Antecipando que o futuro centro de acolhimento temporário de imigrantes no antigo hospital militar de Belém vai acolher pessoas de várias nacionalidades, a munícipe e moradora na Ajuda defendeu que essa resposta deve ser a uma escala menor e apontou a disponibilidade para acolher as cerca de 100 pessoas a dormir em tendas na zona dos Anjos.

“Não queremos que, de repente, aterrem ali [pessoas em situação de] sem-abrigo sem envolver a comunidade e sem qualquer audiência local. É o mínimo”, afirmou Tânia Correia.

Também em representação da Comissão de Moradores da Ajuda, Carlos Ribeiro avisou que “pôr 200 pessoas num sítio é um barril de pólvora”, indicando que os centros de acolhimento costumam ter um horário de funcionamento, em que as pessoas têm de sair de manhã e só podem regressar ao fim do dia, o que levanta questões sobre a ocupação das mesmas durante o dia e a convivência com a comunidade.

Apesar destes alertas, a luta dos moradores da Ajuda passa pela criação de um centro intergeracional, considerando que esse projeto “não é incompatível” com o futuro centro de acolhimento temporário de imigrantes, uma vez que o antigo hospital militar de Belém é um complexo com dois edifícios, ambos propriedade do Ministério da Defesa Nacional.

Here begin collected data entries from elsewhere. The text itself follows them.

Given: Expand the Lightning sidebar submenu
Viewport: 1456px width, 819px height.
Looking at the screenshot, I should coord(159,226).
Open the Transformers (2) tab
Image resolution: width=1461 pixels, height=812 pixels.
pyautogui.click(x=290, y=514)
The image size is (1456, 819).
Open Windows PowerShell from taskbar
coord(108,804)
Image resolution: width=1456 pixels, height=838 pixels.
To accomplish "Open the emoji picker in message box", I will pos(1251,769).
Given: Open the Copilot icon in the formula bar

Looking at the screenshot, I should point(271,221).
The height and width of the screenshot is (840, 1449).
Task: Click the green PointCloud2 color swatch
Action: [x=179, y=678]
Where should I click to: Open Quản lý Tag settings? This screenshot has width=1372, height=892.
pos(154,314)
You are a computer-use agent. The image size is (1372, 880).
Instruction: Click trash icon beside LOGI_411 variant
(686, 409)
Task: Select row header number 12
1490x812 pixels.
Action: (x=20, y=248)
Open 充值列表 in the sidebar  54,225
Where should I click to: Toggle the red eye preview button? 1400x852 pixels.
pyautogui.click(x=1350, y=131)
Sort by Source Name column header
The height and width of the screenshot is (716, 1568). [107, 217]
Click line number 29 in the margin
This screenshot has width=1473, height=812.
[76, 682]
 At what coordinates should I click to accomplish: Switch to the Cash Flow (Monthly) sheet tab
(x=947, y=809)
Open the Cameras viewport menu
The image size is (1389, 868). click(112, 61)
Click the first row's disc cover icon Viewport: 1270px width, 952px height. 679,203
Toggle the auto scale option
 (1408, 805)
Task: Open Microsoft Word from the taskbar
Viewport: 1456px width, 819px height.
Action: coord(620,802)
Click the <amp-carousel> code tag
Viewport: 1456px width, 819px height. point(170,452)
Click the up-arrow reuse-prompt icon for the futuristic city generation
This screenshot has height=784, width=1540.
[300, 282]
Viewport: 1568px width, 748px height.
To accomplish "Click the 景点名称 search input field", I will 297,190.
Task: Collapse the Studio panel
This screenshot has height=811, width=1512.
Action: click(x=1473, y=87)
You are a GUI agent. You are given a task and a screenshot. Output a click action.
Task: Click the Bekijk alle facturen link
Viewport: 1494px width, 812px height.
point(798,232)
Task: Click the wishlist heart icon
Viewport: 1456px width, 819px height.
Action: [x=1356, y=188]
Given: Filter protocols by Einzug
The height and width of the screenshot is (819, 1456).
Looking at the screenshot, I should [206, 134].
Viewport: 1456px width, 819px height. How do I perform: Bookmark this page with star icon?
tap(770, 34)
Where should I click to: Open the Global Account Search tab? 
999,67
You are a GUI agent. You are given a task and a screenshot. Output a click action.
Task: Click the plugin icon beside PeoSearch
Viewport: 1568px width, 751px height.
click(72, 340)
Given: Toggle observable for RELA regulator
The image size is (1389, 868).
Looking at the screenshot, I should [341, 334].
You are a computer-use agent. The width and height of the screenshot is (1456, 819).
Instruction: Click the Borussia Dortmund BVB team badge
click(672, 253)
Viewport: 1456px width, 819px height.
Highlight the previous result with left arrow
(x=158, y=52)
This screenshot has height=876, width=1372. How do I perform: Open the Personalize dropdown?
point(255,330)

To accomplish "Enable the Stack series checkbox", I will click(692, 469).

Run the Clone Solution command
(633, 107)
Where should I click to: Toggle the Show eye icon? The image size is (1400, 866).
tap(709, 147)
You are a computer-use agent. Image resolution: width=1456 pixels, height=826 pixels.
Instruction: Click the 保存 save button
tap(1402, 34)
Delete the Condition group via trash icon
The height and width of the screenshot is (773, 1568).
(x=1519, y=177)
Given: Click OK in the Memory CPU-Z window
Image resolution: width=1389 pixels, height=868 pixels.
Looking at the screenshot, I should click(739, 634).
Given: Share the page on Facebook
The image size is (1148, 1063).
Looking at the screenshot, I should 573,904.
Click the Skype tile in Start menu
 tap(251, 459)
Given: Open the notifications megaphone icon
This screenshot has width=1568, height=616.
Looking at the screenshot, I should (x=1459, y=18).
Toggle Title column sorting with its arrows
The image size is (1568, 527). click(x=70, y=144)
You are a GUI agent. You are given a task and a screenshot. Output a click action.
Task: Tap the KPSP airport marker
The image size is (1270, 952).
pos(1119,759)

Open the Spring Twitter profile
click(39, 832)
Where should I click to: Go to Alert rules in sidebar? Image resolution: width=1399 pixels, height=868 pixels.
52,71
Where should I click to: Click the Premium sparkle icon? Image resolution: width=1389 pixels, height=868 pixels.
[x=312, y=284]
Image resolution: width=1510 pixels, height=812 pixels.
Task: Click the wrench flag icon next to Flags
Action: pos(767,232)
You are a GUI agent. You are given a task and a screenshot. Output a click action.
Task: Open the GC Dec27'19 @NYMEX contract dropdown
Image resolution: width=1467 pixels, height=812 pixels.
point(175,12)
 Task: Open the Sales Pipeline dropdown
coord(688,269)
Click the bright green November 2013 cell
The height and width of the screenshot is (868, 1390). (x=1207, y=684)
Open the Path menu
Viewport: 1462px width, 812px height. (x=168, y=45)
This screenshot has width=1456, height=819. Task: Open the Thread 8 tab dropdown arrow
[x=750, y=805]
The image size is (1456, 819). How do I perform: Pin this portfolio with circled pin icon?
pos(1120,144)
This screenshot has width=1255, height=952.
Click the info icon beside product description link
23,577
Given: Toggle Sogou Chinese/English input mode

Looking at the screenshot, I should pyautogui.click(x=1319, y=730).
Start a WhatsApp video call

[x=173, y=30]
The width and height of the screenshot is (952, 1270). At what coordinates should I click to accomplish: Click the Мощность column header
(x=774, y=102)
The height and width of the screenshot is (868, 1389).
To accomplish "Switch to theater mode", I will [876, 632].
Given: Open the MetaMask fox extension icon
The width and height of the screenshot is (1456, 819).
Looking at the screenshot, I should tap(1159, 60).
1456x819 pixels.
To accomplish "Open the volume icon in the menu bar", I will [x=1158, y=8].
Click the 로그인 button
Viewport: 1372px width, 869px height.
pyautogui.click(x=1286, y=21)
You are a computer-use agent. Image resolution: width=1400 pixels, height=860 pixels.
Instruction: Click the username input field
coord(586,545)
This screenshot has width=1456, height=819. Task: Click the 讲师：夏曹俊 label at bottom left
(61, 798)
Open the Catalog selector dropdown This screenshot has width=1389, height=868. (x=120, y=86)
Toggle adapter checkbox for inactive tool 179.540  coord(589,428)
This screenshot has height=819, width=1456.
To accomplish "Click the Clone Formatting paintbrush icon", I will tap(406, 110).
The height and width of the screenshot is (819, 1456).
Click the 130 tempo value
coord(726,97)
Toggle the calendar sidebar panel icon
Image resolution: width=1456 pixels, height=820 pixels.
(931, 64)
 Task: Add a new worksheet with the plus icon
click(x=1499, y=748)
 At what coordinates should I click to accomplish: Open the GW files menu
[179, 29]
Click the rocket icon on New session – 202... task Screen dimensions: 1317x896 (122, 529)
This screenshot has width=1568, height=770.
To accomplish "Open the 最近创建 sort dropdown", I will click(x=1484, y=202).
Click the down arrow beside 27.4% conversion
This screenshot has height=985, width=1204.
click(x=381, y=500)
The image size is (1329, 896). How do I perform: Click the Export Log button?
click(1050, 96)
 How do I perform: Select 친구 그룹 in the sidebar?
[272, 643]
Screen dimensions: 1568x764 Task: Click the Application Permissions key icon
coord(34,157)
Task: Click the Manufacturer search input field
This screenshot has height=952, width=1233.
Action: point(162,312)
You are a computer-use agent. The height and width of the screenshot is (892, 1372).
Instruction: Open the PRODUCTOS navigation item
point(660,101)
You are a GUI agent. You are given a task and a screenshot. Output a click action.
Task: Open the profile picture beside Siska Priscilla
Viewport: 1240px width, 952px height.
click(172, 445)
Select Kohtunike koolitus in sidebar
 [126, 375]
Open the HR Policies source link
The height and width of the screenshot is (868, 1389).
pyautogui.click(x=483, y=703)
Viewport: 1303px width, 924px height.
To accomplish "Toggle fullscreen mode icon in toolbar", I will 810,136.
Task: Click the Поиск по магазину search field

Um dos edifícios é o Convento da Boa Hora, em que os moradores da Ajuda sugerem que seja utilizado para o centro intergeracional, e o outro é a parte do hospital, que foi utilizado no âmbito da pandemia de covid-19, em que propõe a instalação de “uma unidade hospitalar de cuidados continuados”, ressalvando que essa proposta pode ser implementada após o funcionamento do centro de acolhimento de imigrantes, uma vez que se prevê que seja “temporário”.

“A comunidade quer fazer parte da solução e não do problema”, sublinharam os moradores, indicando que o pedido de um centro intergeracional já vem desde 2013, porque a Ajuda é uma das freguesias mais envelhecidas e com menos estruturas de apoio.

Questionando pelos deputados, os representantes da Comissão de Moradores da Ajuda aceitaram a possibilidade de o projeto ser noutro espaço que não o Convento da Boa Hora, “desde que não seja muito longe”, inclusive no Quartel Lanceiros 2, proposta da Comissão Unitária de Reformados e Idosos da Freguesia da Ajuda (CURIFA).

O programa eleitoral da coligação “Novos Tempos” (PSD/CDS-PP/MPT/PPM/Aliança) apresentou como compromisso a construção, no espaço de um ano, de quatro centros intergeracionais com residências para idosos e creches e ocupação de tempos livres, na Ajuda, no Bairro da Liberdade, no Bairro das Garridas e na Avenida Álvaro Pais, mas que, passado cerca de três anos de mandato, continua por cumprir.